第28話 a-5《そんなバナナ》

 お姉様は、小さな足の親指をぴこぴこと動かします。

 厚い毛布から伸びた脚がまた愛らしいのです。

 それだけでも、この〈惑星〉が素敵な場所だと思えます。

 お姉様は、ノートを足の指で挟みました。

 彼女の創作ノートです。

 五・七・五という韻律を使った〈川柳〉というものらしいです。

 新作ができたから、読んでほしいということでしょう。

 あたしはノートを開き、作品を読み上げました。


「『愛を謳うのは、それはそれは、まるで聖なる槍で天を貫く……』」


 非常に素敵です。

 まるで、官能小説みたいです。

 パパの〈ブンガク〉とは、大違いです。

 あたしは天使のようなお姉様の指先をきゅっと握り、賞賛を浴びせかけること小一時間(お姉様といるときのあたしは、明らかにいつものあたしとちがう……?)彼女はずっと、頭を抱えていました。

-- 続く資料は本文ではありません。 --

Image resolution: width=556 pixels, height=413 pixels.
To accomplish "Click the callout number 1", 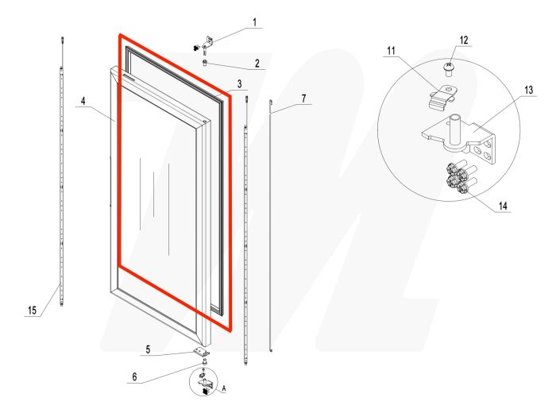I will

「アイデアを絞り出しているのですね。歯磨き粉のようです。愛を歌うのは、のべつまくなく、歯磨き粉を絞ることと同じなのですね」

 甘えるように、お姉様のお腹にそっと頭を預けました。

 ふと、違和感を覚えます。

 あたしの左耳は、彼女のお腹の感触をはっきりと記憶しています。

 その違和感に従うのなら、そのお腹は、いつもより、膨らんでいるように感じました。

 お太りになられたのかしら。

 そうじゃない、と、耳たぶがざわつきます。

 耳たぶは、一見不要なようで、実はなかなか優れた受容器官なのです。(なるほど、これは食いちぎってはいけない)

 伝わってくるのは、いきもののザワメキ。

 なんとまぁ、おめでたいことでしょうか。

「お、おめでとうございます!」

 お姉様の手を握りました。

 彼女はあたしの手を、頼りなく握りかえしました。

「もしかしたら、次に会う頃にはもう、お姉様の赤ちゃんが誕生されているかもしれませんね! この惑星の新しい住人が加わるなんて……この上ない、幸せです」

 あたしがまくし立てる間も、お姉様の豊かなまつ毛は寂しそうに俯いたままです。

 なぜ、そんなお顔をなさるんでしょう?

 もしや。

〈サル〉のやつが、お姉様に「堕胎しろ」とせまっているのでは、と思ったのです。